Agora aparece de tempos em tempos se fazendo de mãe perfeita para quem olhasse de fora e sempre faz questão de estar em público quando vem me ver. Pelo menos dessa vez ela não trouxe o babaca do marido dela.
Desço as escadas o mais devagar possível, não me importo se vou me atrasar, quanto menos tempo eu passar na presença dela, melhor.
Chego na sala de estar e lá está ela, sentada no sofá como se fosse bem-vinda aqui.
— Ainda bem — ela diz enquanto se levanta — Sabe que mais dois minutos e estaríamos completamente atrasadas.

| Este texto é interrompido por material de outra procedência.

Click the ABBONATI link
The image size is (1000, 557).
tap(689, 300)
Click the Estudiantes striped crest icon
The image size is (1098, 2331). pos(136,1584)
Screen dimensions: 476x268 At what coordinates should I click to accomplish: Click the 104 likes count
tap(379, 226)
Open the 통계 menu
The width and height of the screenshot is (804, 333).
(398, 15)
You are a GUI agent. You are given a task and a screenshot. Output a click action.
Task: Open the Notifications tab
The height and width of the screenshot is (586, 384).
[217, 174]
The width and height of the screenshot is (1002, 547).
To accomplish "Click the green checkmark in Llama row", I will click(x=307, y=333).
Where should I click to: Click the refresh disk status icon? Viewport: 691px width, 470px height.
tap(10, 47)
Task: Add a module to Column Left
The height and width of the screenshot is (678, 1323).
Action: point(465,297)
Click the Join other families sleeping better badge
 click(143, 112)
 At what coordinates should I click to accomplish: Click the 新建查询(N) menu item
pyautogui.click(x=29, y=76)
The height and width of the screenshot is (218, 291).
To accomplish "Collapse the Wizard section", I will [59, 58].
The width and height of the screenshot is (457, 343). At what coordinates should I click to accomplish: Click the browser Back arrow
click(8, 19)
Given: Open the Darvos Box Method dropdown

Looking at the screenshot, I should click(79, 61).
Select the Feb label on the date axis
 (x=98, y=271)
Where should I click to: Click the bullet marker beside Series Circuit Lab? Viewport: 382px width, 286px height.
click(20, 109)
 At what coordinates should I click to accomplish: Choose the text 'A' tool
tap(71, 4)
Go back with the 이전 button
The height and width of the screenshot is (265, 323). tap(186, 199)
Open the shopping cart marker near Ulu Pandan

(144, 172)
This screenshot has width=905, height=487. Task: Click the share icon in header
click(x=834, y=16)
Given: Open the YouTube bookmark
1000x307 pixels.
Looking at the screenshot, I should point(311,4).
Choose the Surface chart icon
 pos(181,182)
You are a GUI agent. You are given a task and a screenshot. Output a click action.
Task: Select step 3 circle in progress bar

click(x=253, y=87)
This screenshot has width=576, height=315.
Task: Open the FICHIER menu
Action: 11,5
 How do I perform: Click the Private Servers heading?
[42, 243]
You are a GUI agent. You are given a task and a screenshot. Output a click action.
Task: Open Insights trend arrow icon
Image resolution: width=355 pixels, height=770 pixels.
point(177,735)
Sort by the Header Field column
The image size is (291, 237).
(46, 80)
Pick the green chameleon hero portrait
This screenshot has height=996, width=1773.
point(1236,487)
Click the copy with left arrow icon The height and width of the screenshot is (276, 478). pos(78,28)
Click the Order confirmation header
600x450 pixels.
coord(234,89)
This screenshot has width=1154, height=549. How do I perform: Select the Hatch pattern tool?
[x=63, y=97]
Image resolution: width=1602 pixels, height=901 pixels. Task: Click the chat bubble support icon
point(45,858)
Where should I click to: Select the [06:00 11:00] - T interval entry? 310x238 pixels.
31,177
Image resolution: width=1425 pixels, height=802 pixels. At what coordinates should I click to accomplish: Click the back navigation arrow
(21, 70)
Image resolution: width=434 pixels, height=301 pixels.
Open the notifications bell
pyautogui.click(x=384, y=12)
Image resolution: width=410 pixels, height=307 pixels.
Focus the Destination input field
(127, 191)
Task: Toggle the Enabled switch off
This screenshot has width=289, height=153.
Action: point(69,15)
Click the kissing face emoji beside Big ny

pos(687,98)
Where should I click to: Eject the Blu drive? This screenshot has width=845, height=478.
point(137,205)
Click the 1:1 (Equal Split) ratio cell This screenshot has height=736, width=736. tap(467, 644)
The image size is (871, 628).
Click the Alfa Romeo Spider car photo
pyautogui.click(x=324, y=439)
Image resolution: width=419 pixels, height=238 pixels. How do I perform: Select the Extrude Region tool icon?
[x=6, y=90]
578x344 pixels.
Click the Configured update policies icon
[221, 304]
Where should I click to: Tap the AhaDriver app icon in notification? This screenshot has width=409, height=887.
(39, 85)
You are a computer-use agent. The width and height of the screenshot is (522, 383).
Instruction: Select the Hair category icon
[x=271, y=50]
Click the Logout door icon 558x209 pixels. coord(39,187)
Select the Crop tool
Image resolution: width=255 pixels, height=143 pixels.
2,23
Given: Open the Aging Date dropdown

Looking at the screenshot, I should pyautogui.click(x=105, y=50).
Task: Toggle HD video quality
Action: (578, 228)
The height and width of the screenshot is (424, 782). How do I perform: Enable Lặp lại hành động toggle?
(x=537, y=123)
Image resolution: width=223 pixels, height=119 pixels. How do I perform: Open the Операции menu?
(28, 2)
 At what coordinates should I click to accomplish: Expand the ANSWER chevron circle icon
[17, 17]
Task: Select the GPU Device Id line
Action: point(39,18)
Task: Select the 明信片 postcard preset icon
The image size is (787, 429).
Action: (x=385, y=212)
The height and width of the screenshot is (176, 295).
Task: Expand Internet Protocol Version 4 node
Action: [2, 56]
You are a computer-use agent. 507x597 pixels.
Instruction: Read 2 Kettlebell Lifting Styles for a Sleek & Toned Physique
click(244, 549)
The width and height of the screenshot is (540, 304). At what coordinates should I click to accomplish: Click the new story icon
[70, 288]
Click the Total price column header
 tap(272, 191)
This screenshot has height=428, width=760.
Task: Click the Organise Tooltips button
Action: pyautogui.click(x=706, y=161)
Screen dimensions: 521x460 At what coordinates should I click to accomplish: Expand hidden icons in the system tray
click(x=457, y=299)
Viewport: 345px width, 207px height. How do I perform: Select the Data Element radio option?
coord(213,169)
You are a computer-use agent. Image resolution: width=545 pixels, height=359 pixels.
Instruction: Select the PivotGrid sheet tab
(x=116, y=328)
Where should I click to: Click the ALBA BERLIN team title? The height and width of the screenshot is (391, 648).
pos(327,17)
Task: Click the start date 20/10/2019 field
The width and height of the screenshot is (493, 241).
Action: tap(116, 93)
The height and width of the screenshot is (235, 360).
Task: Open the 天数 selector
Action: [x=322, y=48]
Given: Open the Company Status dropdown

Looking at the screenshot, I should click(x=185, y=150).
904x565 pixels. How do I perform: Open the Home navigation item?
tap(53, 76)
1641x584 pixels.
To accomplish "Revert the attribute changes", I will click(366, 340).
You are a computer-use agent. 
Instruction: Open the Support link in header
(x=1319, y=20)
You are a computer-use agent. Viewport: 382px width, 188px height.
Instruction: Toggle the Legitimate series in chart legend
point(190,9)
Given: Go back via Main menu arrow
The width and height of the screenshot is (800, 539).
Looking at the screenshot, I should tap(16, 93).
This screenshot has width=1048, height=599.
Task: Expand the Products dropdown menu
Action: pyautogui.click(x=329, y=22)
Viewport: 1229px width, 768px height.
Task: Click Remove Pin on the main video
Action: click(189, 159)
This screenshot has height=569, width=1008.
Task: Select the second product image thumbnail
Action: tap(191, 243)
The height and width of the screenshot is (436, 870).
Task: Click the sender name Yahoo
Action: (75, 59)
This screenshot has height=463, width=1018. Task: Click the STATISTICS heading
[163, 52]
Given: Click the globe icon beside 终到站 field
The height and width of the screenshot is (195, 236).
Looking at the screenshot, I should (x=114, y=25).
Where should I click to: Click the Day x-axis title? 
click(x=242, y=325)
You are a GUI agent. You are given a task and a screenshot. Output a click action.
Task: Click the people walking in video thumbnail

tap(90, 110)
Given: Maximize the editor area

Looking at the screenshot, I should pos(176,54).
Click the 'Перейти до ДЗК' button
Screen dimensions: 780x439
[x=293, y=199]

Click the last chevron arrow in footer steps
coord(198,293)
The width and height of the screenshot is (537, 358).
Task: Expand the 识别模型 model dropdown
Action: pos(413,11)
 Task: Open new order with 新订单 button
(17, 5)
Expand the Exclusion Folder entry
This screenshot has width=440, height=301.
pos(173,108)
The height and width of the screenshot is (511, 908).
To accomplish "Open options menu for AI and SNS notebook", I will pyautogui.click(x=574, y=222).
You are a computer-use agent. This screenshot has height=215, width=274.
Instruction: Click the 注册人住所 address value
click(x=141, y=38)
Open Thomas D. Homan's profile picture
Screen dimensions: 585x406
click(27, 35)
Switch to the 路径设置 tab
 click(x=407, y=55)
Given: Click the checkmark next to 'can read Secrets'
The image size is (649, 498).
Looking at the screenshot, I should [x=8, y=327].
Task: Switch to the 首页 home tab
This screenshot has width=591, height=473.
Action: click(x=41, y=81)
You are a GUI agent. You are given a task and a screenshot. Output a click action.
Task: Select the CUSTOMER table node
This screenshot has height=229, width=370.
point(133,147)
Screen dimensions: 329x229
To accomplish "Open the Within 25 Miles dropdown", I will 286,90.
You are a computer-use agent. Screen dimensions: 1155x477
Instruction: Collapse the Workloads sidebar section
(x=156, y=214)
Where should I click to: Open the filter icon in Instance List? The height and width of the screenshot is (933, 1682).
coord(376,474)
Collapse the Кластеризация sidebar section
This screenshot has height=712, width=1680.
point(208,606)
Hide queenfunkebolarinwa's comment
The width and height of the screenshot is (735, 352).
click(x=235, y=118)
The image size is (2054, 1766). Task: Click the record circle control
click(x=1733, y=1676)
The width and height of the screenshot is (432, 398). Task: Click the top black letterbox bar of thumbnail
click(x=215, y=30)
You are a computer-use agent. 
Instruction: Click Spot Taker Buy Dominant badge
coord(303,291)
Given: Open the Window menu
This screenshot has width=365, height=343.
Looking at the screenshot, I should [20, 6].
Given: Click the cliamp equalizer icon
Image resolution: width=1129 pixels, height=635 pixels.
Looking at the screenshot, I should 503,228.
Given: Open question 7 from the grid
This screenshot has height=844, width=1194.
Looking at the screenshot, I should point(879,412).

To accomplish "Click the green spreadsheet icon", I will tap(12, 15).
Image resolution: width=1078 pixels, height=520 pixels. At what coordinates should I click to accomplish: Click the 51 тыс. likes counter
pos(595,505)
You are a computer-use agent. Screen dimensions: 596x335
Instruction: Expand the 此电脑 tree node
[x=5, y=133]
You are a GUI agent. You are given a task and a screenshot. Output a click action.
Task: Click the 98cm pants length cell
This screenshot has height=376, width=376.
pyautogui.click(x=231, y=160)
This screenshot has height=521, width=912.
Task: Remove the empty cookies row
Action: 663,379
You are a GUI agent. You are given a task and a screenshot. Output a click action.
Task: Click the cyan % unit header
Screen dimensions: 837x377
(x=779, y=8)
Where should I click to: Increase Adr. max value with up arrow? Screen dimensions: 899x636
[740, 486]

— Vou tomar café da manhã, pode esperar lá fora — digo indo para cozinha, mas ela me interrompe aparecendo na minha frente.
— E correr o risco de se atrasar? — ela pergunta enquanto vai até a fruteira que fica na porta da cozinha e pega uma maça — Pode comer isso no caminho.
— Ela precisa comer, Sabrina — interrompe minha avó com a voz de quem não quer ser contrariada.
Elas nunca se deram bem, nem mesmo quando ela, supostamente, era uma boa pessoa. Depois de tudo ter acontecido e eu vir morar aqui, minha avó parou de não gostar dela e começou a sentir um ódio mortal.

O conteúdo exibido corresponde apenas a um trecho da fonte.